Earlier this year, we looked at ‘target cost’ contracts (TCCs) and considered whether they offer advantages over lump-sum or cost-plus pricing models. A recent dispute relating to rail works has now highlighted some interesting potential complications with the TCC model.
To recap, parties might choose a TCC in order to promote collaborative working, through the sharing of cost overrun or cost savings. In this model, the parties first agree a target cost for completion of the works. Throughout the build, the contractor’s interim payments are based on the actual cost to the contractor plus a margin for overhead and profit, in the same way as in the cost-plus model. The difference comes only at the end when the final outturn cost is compared to the target cost. If the outturn cost is higher than the target cost, the contractor will receive only part of that difference. If the outturn cost is lower, then the contractor receives part of that difference effectively as a bonus on top of the cost-plus receipts.
This painshare/gainshare can be very simple (for instance, a 50 per cent share either way) or (more usually) it can have different share rates in bands around the target cost, and/or it can operate within a hard cap either side, or one side, of the target cost.
The more complicated part is in dealing with intervening events which affect the outturn cost of the works – and this area might also bring to the surface a difference of opinion about the philosophy behind a TCC; specifically, how much risk should be shared? Including:
• Should the additional cost of owner breach or change orders instructed by the owner be wholly at the owner’s cost, and not be taken into the sharing mechanism?
• Should the contractor be entitled only to the ‘allowable cost’ of carrying out the works, therefore excluding any cost incurred through the contractor’s inefficient working, as in the cost-plus model?
This second question was tested in a dispute between a railway operator and a contractor arising from upgrade works which were completed late and substantially over budget. Their TCC provided that the contractor should be paid the ‘total cost’ for the works, subject to the target cost adjustment. ‘Disallowed cost’ (to be excluded from ‘total cost’) included “any cost due to the negligence or default on the part of the Contractor...”. The contractor, nevertheless, asserted that some £13 million ($16.68 million) of additional cost, incurred due to their breach, should remain part of ‘total cost’.
The dispute (Network Rail Infrastructure Ltd versus ABC Electrification Ltd) came to the English High Court. ABC did not deny their responsibility for the additional cost but argued that it should be treated as ‘disallowed cost’ only if it were incurred due to wilful and deliberate breach – which they had not committed. The contractor’s interpretation was partly based on considering context and the ‘overall purpose’ of the provision on ‘disallowed cost’ within a TCC.
The court disagreed, holding that the definition of ‘disallowed cost’ was clear and unambiguous: in the absence of the contractor showing any reason to decide otherwise, ‘default’ in the above clause should have its ordinary and natural meaning. The additional cost was due to breach by the contractor; and the contractor should have no entitlement to it.
This judgement was predictable, in my view, and therefore maybe not worth discussion – except that the dispute does flag up two interesting points on TCCs:
First is the contractor’s argument that choosing a TCC was a material part of the context for interpreting the relevant clause. The contractor appears to have been suggesting that agreement to a TCC implies an intention to pool the risk of cost overrun due to simple default by one party. This argument, of course, did not sway the court, but it shows that some parts of our industry might consider a TCC to be a form of partnering contract.
Second, the TCC used here was the ICE Conditions of Contract: Target Cost Version.
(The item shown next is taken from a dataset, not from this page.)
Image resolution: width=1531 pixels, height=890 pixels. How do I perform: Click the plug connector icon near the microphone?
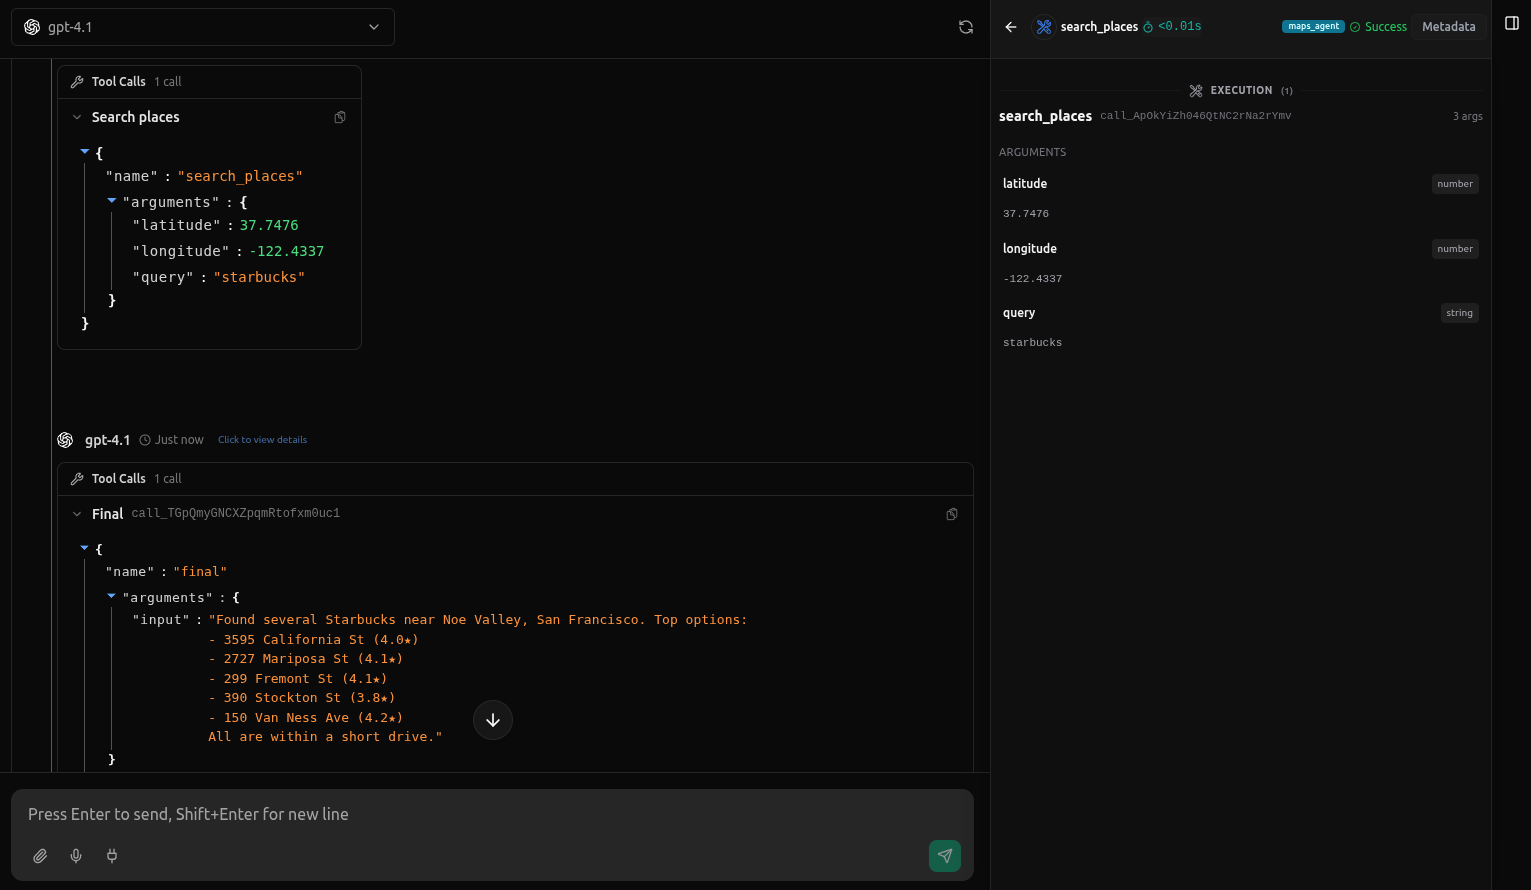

The inclusion of ‘default’ in the definition of ‘disallowed costs’ was through a bespoke amendment. Without that amendment, “disallowed cost” would have covered only cost arising from ‘negligence’ of the contractor. It is difficult to say what kind of actions or failures that is intended to cover (in the context of contractual performance) but, putting aside any lack of clarity, this standard form contract might also intend some sort of sharing of the consequences of contractor breach.
Whatever your view of the ‘true nature’ of a TCC, we can’t rely on the label. The contract needs to be clear on the contractor’s entitlement (or non-entitlement) to cost when there has been simple default, willful default or no default at all.
* Stuart Jordan is a partner in the Global Projects group of Baker Botts, a leading international law firm. Jordan’s practice focuses on the oil, gas, power, transport, petrochemical, nuclear and construction industries. He has extensive experience in the Middle East, Russia and the UK.